#### Provided records ####

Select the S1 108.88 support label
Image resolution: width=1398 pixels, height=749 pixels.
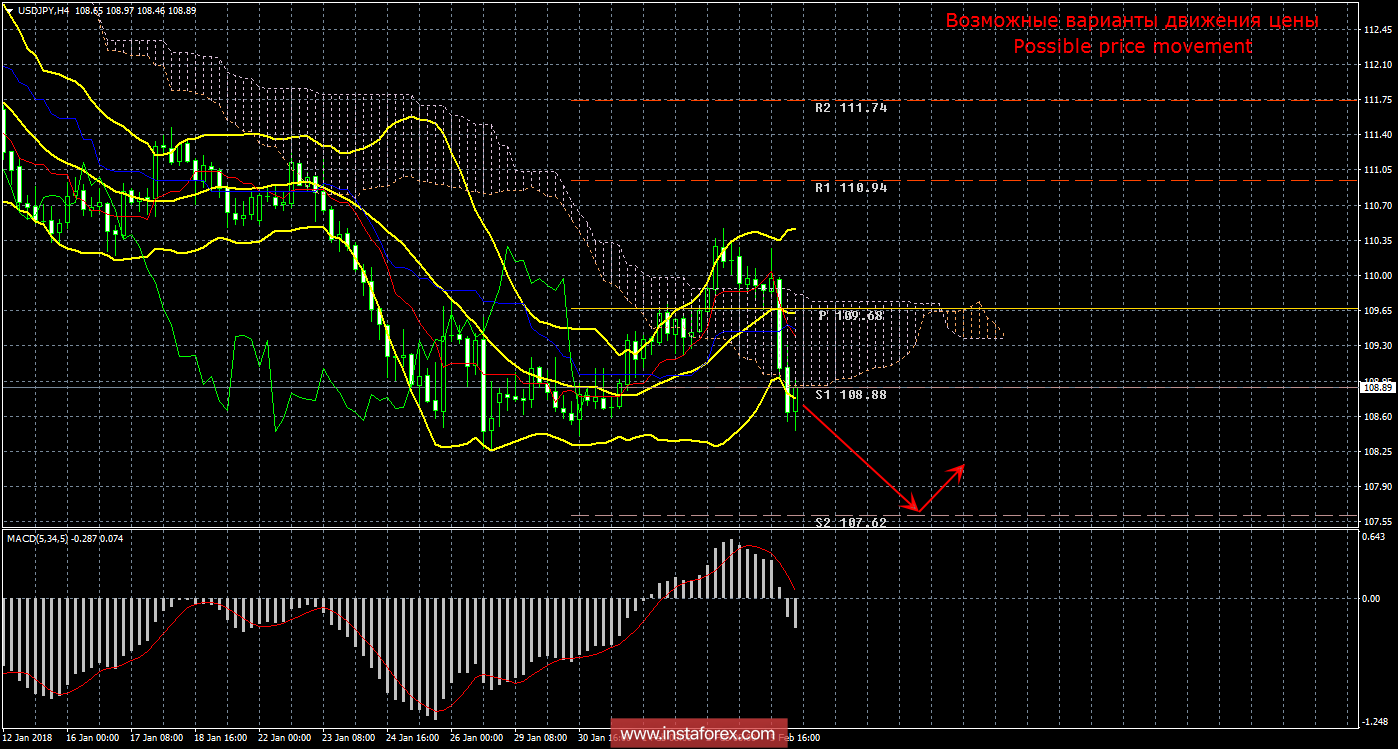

####
#### Provided records ####

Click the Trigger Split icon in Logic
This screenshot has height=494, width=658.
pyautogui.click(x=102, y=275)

####
#### Provided records ####

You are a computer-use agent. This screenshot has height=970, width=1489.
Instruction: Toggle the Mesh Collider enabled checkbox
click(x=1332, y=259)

####

▸ Your assignment
Please, from the entries above, set down exactly the lines from the one containing "Select the S1 108.88 support label" through the one containing "Image resolution: width=1398", and only those.

▸ Written solution
Select the S1 108.88 support label
Image resolution: width=1398 pixels, height=749 pixels.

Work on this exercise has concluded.